Telling People You’re Adopting – Lesson 1
I’ve been so consumed by the world of recurrent pregnancy loss and infertility for so long now, that I’ve come to accept or at least tolerate all the helpful comments people offer us:
- Just relax and it will work next time.
- Just get a surrogate.
- Just do IVF. That helps people get pregnant all the time.
- Why not just be foster parents or adopt.
- Just eat more pineapples.
- Buy ovulation sticks, they will help you know when you ovulate.
- Make sure you are having sex the right way and always lift your legs up afterwards for at least 15 minutes.
I clearly have a lot of sarcastic responses to these comments now. Heck, anyone who has struggled in the baby making department comes up with great responses to all of this.
We have learned that we have a become educators of infertility. People make incorrect assumptions all the time, and we now spend a lot of our time and effort correcting people and educating them about the realities of surrogacy, sex positions and IVF. We do this because we are hoping they will learn and will be enabled to make more supportive comments to us and others in the future.
But, here’s the thing, we are just entering the world of adoption. In fact, we have only told 1 person our intentions to adopt, and we have only told her because we need her as a reference. (We plan to tell more people in our real life after we attend the mandatory seminar – we figure if there is a chance we are going to change our minds, this is when we will).
But here’s the thing, after telling my amazing friend about our plans to adopt she said one sentence that really struck me:
Wow, you guys are going to save an unwanted child. How amazing is that?
Now, I’m just at the very beginning of my personal adoption indoctrination / education. I am sure people who have been through the process have heard it all. But, what this one sentence, it became clear to me that I am now becoming an adoption advocate and will likely spend the rest of my life educating people about adoption.
Without hesitation I began correcting my friend on the two main issues I took with her sentence.
- This child is not unwanted. If it were unwanted, the mother could easily have had an abortion (although, note that in my opinion not all abortions are the result of not wanting a child – there are many, many reasons that women/couples choose abortion. You can read our termination for medical reasons / abortion experience here). The child is wanted more than anything, and the birth mother is actually giving the child the best gift she can. More than likely the birth mother actually recognizes that she cannot care for the child in the best way possible and wants the child to have opportunities that she cannot offer. This child, just like all children, is a gift and not a burden. Further, it is never okay to refer to any child as unwanted in any circumstance.
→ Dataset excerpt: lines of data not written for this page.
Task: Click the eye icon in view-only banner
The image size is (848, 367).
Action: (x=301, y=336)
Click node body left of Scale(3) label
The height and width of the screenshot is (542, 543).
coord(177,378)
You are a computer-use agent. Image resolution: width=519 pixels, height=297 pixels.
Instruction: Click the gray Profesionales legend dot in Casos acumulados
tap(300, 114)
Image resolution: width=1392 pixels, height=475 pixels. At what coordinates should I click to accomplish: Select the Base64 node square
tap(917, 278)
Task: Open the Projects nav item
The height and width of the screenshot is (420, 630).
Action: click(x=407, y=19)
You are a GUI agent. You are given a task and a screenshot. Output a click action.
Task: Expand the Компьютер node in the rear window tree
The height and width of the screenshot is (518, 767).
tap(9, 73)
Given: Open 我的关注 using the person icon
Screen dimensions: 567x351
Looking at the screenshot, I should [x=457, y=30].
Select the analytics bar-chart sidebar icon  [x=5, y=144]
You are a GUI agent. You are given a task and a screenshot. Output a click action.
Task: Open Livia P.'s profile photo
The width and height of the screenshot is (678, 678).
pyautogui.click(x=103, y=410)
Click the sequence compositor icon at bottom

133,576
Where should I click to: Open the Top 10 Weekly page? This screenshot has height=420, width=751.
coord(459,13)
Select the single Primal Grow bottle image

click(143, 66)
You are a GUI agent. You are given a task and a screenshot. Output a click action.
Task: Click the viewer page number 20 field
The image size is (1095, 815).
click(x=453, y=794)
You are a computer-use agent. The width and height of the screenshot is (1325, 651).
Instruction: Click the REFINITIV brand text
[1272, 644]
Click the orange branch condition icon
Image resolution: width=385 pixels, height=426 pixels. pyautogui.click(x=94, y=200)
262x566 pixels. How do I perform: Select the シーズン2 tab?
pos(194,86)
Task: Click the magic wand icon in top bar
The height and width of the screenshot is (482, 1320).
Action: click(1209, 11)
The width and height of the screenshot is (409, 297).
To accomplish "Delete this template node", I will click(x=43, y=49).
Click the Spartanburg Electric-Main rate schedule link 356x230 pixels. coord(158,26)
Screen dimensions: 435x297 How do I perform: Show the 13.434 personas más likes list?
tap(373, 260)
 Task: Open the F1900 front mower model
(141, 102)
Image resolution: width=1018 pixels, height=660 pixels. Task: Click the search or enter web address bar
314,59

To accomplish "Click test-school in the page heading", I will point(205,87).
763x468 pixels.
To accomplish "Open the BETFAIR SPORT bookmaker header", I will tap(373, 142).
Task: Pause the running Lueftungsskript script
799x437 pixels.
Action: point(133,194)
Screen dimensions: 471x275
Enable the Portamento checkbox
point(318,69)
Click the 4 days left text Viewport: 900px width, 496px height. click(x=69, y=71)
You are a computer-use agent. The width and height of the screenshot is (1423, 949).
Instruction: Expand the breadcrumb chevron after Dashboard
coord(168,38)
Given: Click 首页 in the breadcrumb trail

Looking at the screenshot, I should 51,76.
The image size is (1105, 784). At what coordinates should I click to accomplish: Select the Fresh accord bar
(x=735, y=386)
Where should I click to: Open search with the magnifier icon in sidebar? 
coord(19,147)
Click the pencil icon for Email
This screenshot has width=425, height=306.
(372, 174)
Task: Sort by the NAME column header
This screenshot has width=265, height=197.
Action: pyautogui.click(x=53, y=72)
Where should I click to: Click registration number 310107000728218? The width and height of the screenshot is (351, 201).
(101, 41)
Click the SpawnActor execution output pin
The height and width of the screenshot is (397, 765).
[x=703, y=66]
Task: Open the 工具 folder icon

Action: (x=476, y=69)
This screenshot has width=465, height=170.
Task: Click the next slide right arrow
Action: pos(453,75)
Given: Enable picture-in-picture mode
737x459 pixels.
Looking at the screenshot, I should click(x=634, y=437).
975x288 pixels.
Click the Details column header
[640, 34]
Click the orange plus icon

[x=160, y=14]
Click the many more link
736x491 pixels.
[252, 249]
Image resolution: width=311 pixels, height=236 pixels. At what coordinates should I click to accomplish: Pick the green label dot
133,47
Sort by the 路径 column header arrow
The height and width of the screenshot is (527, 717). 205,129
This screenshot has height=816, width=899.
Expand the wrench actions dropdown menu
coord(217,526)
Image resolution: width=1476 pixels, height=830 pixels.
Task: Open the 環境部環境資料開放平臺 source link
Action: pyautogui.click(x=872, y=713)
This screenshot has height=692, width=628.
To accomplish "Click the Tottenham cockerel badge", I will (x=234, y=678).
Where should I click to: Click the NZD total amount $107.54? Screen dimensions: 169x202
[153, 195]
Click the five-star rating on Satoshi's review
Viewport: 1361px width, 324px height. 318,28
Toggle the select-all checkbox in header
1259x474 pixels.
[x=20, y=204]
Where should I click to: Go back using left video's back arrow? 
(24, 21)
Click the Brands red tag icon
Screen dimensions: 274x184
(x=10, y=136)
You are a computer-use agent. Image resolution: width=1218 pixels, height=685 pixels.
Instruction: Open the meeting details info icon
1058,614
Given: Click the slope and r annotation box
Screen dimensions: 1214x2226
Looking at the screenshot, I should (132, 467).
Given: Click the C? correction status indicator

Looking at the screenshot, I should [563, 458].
- It is my humble opinion, as we are choosing to do a Canadian or American open adoption, we are not saving our future child. It would be different if we were adopting a child from an impoverished nation where they would not have the same opportunities or level of care that we could offer as a life in an impoverished orphanage. In my opinion, the fact is with Canadian or American open adoptions, there is a substantial waiting list of adoptive parents. To become an adoptive parent, couples/people are required to go through intense scrutiny of every element of their lives – childhood, income, sex lives, marriage, life plans, etc. And, even with the daunting process, there are more couples on the waiting list then there are children available. This means, if we don’t adopt a child in Canada or the US, someone else who has been approved will and chances are the child will live a pretty darn good life. We are not unique in our desire to adopt, and we are most definitely not saviours.
So, what this first interaction has taught me, is that I need to be prepared for a whole new set of education. I need to be prepared to tell people respectfully that there statements and assumptions are inappropriate/unacceptable and why. I suspect as we get further into all of this, I will also have to tell people that certain things are confidential and not something we are willing to share (an example from our adoption agency is that people will ask about the birth mom’s medical history and that this is our child’s story to tell when and if they ever decide to, and for the time being the right answer is simply that this is confidential information that we are not sharing).
Adoption is definitely an entirely new experience for us, and I already know that in addition to raising a wonderful child (or two) through the gift of adoption, we will become adoption advocates and educators as we enlighten people on all the adoption misnomers.